C'est donc seulement le corps de l'hydre qui produit les gemmes ou bourgeons. C'est d'après les divers points de ce corps, et en ayant égard aux causes qui déterminent le bourgeonnement, qu'il convient d'établir trois principales sortes de bourgeons destinés à devenir de nouveaux individus.
Voici comme se fait le développement des bourgeons normaux, c'est-à-dire de ceux qui se forment, à la base du pied, au point, de son union avec le corps. On voit paraître un petit tubercule arrondi qui n'est autre chose qu'un petit cul-de-sac de l'estomac de l'hydre mère; et ce qui prouve que le bourgeon n'est réellement à son origine qu'un renflement de l'estomac de l'animal qui se reproduit, c'est que le bourgeon, qui est, dès son origine, composé, comme la mère, de deux peaux, offre toujours à sa base et dans son intérieur la même couleur que la peau interne de la mère.
L'individu figuré ci-contre avait été coloré, en bleu, et le bourgeon naissant qu'il porte avait la même couleur.
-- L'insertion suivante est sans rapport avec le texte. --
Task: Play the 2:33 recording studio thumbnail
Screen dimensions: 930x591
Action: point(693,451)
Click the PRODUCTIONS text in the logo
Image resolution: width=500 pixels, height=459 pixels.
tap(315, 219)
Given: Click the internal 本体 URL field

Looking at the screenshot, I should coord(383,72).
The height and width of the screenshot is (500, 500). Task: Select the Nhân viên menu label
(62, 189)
L'auteur des nouvelles recherches sur l'hydre pense que les causes qui déterminent le bourgeonnement normal qui a lieu à la base du pied, sont l'accumulation des molécules nutritives amoncelées sur ce point, et l'irritation de cette partie du corps produite par l'amas de nourriture à l'état moléculaire. Pendant la belle saison, et lorsque l'hydre mange beaucoup, le bourgeonnement est très-rapide; on voit alors le petit tubercule devenir moins large et plus saillant, mais son extrémité libre est encore mousse et arrondie, comme on le voit dans la deuxième figure, qui exprime le deuxième degré du bourgeonnement, ou mieux le deuxième âge du nouvel individu encore sans bras.
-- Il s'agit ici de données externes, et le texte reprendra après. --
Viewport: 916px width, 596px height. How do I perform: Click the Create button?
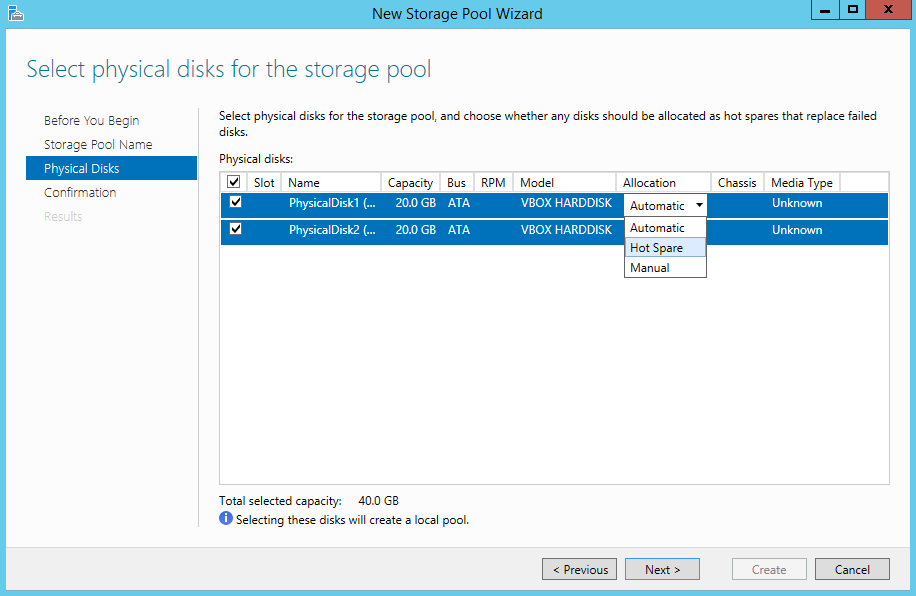768,568
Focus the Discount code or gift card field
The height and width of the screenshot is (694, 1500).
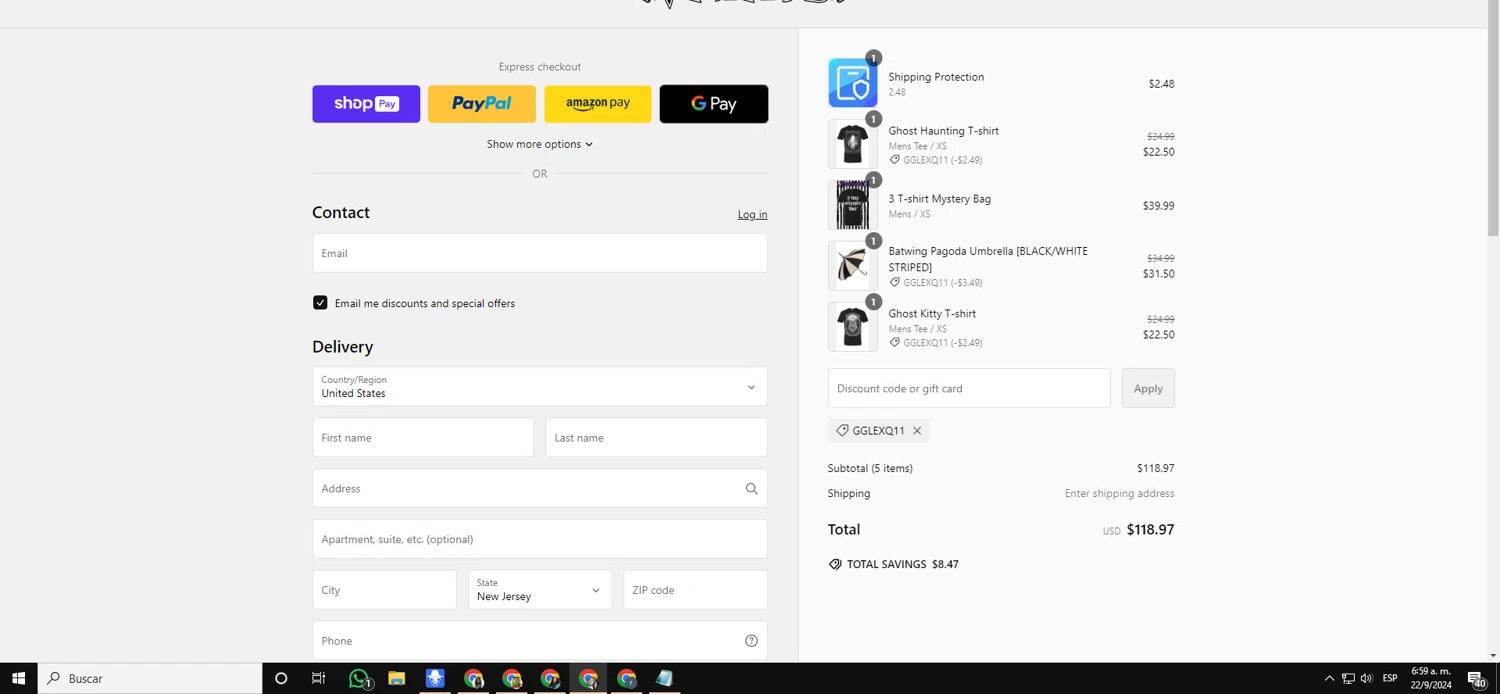point(968,388)
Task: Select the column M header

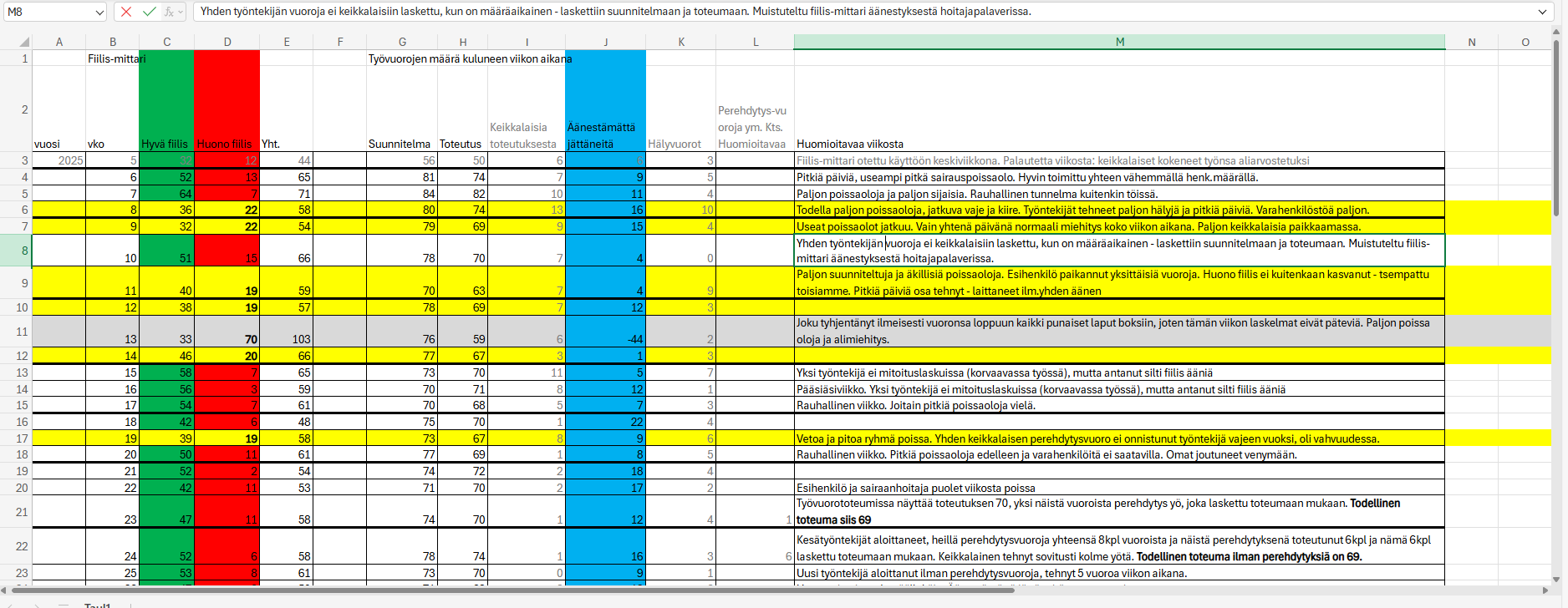Action: (x=1119, y=42)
Lorsque le bourgeon est un peu plus avancé en âge, on voit poindre à son extrémité des saillies arrondies qui se forment les unes après les autres ou en même temps.
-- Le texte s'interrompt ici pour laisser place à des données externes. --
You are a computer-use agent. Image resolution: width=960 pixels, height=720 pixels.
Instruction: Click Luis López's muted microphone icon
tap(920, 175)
Ces petites éminences s'allongent graduellement et prennent la forme de longs filaments qui sont les bras disposés circulairement autour d'une ouverture qui sera la bouche; pendant que le corps du bourgeon (V. la figure) ainsi que les bras poussent et s'allongent, on peut se convaincre que le corps du jeune animal est un tube qui communique toujours avec l'estomac de sa mère, et que ses bras ont aussi une cavité tubuleuse qui sera plus tard l'estomac de l'individu provenant de ce bourgeon.